An Evaluation of Discrete Support Vector Machines for Cost-Sensitive Learning

The problem of cost-sensitive learning involves classification analysis in scenarios where different error types are associated with asymmetric misclassification costs. Business applications and problems of medical diagnosis are prominent examples and pattern recognitions techniques are routinely used to support decision making within these fields. In particular, support vector machines (SVMs) have been successfully applied, e.g. to evaluate customer credit worthiness in credit scoring or detect tumorous cells in bio-molecular data analysis. However, ordinary SVMs minimize a continuous approximation for the classification error giving similar importance to each error type.
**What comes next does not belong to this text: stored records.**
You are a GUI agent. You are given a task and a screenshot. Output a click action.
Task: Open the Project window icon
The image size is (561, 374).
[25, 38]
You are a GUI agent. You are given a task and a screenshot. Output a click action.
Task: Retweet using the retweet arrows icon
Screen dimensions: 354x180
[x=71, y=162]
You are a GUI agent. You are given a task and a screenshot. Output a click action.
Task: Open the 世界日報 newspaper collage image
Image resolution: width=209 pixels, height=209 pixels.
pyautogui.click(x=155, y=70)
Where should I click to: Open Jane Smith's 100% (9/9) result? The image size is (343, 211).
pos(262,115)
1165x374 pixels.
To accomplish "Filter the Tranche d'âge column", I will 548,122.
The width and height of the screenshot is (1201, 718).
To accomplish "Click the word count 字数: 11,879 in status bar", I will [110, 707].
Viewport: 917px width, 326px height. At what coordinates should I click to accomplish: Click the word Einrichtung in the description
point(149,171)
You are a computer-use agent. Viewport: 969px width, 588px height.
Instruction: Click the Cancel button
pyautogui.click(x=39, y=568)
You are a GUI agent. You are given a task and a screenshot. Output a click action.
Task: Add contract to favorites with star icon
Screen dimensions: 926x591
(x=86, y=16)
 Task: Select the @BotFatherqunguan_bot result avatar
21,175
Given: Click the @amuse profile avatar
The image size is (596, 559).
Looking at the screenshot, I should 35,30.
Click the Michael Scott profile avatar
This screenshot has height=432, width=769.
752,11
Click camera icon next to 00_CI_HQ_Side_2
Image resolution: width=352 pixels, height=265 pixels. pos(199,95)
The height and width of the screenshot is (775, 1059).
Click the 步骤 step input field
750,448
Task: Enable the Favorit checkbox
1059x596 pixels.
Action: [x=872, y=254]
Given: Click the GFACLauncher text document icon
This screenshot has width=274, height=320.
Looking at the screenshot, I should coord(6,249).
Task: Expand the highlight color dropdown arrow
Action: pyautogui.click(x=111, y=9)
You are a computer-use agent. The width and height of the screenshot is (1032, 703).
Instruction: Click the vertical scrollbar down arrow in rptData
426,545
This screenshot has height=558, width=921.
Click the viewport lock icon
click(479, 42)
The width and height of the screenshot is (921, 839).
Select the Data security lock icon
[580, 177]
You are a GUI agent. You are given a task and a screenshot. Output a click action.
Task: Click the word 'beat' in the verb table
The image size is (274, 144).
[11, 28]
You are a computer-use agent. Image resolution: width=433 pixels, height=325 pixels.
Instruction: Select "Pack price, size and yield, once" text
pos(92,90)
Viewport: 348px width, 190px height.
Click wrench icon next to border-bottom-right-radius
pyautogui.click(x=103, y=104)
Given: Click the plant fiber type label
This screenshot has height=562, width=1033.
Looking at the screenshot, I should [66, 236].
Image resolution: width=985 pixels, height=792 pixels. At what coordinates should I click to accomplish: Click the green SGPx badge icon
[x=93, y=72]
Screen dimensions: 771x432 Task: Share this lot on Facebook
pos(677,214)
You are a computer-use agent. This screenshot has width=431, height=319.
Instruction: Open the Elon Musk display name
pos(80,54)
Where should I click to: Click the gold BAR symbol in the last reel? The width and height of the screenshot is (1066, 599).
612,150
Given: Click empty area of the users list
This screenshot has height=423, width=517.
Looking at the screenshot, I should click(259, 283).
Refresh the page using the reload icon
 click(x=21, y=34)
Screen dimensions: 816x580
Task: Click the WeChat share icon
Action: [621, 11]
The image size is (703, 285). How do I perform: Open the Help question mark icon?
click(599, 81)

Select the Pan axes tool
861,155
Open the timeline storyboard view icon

While several modifications have been proposed to make SVMs cost-sensitive the impact of the approximate error measurement is normally not considered. Recently, Orsenigo and Vercellis introduced a discrete SVM (DSVM) formulation [1] that minimize mis-classification errors directly and overcomes possible limitations of an error proxy. For example, DSVM facilitates explicit cost minimization so that this technique is a promising candidate for cost-sensitive learning. Consequently, we compare DSVM with a standard procedure for cost-sensitive SVMs and investigate to what extent improvements in terms of mis-classification costs are achievable. While the standard SVM performs remarkably well DSVM is found to give yet superior results.